Both Assetnote’s and Postman’s analysis centered on OpenAPI 2.0 definitions, admittedly skewing some statistics on the presence of callbacks and links (to name a few examples). Interestingly, 79% of API definitions are valid — meaning they accurately described the API’s role, function calls, data structures, standards of interaction, and resource usage. Again, the numbers for newer OpenAPI 3.0 files are unclear.

APIs are getting more complex. On average, each API has 37 paths and 51 endpoints. They also have, on average, 38 distinct query parameters and 33 defined schemas. The bulk of an API’s coding is focused on server resource requests. GET was the most popular HTTP method by a large margin, followed by POST. Most APIs originated in Western Europe (due to unclear circumstances) and North America. There are also many more APIs floating around out there that are difficult to access. On SwaggerHub alone, Assetnote could only collect roughly 2.3% of existing spec files — due, ironically, to API fetching limitations.

Some security methods, if they’re even employed, reign supreme. Most APIs tend to favor basic authentication URLs or LDAP user registries to provide user access authentication. The same is true for apiKey methods. The third most popular option is providing no security at all, which is somewhat troubling. While Postman didn’t share percentages for each practice, Salt Security’s 2021 State of API Security report found that 27% of orgs have no API security strategy in place.

That’s the gist of things.
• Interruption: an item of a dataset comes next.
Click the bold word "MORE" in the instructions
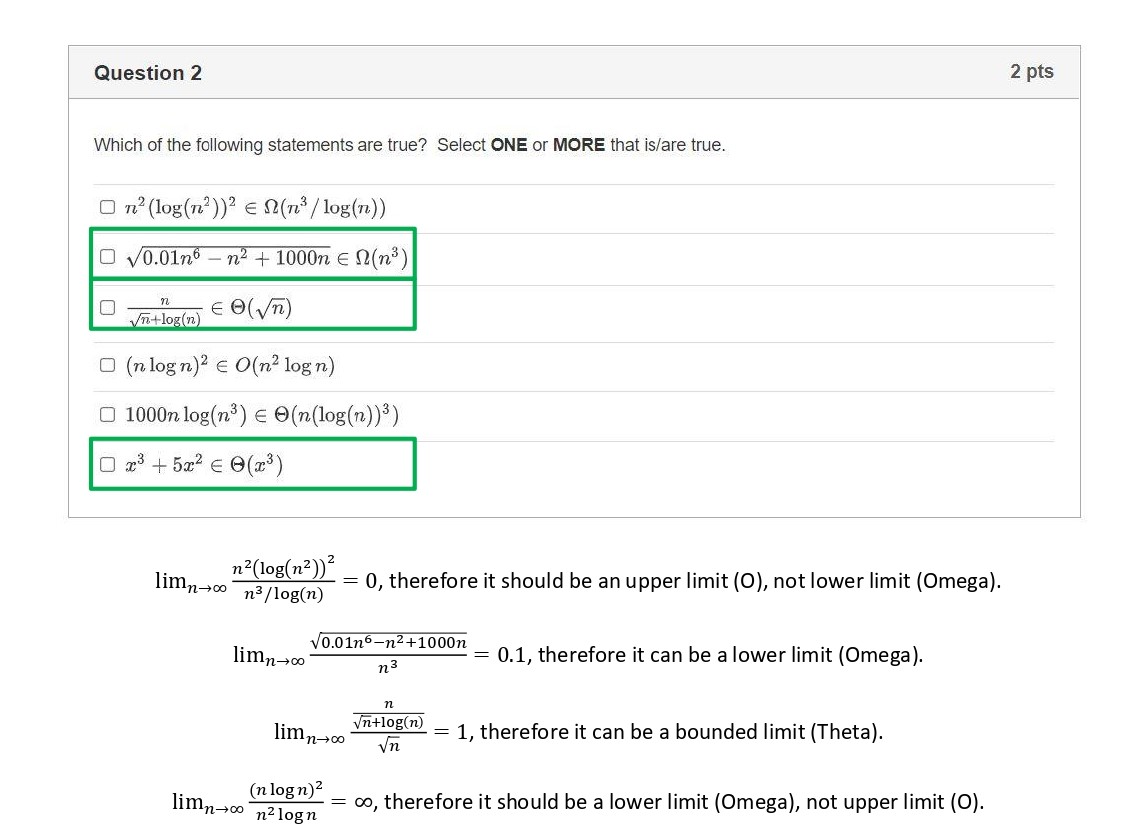The height and width of the screenshot is (836, 1137). point(578,145)
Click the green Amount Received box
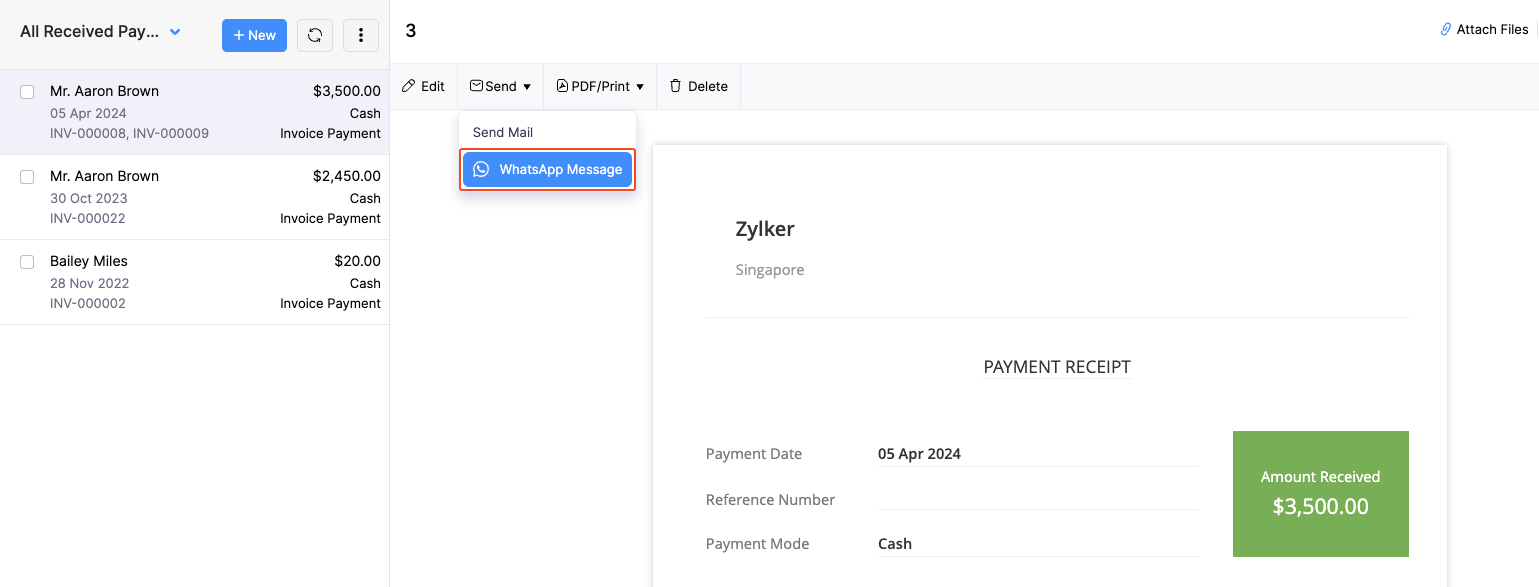The height and width of the screenshot is (587, 1539). pyautogui.click(x=1320, y=493)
How did Postman and Assetnote conduct their research?

Research and Analysis Practices

Assetnote grabbed its data using a variety of sources and tools, starting with the BigQuery data warehouse. The team pulled from BigQuery’s public datasets, and specifically GitHub’s subset, to grab updated Swagger files. These were extracted from datasets containing many terabytes of data.

Overall, 11,000 Swagger files were pulled just by centering on appropriate file pathways. Next, Assetnote’s researchers obtained approximately 3,000 OpenAPI files from the APIs.guru Wikipedia-style directory. A public REST API made this possible. SwaggerHub then accounted for an additional 10,000. Assetnote also set up its own webserver to assist in scanning the internet — a venture which amassed almost 45,000 additional files, using a custom Zgrab2 HTTP module. Finally, tooling-backed brute-forcing helped uncover the remainder of those 200,000 total files from Assetnote’s haul.

Assetnote made this information available via two public tarball file packages. This is where Postman comes in. The development platform downloaded and inspected this data for any notable trends. Both an AWS EC2 instance and Node.js script were integral in making that happen. A standard JSON parser, two YAML parsers, and one home-grown JSON parser with more forgiveness led the data-ingestion effort. Postman ignored any HTML pages and 404 pages.

The results were automatically organized into named columns and rows. Duplications were removed, and special work was done to ensure API definitions were indeed valid. Postman was able to compile a list of statistics from there.

Conclusion

Given that OpenAPI 3.0 files were ignored, it remains to be seen how well developers abide by the official specification in light of any guideline changes. Should the standard grow more strict, we could see descriptions and definitions become more compliant — although a certain degree of “creativity” seems to be ingrained within the API community. Whatever the case, an immense amount of data is still out there to be discovered. Trends remain just that, and their fluidity will help determine the trajectory of OpenAPI development to come.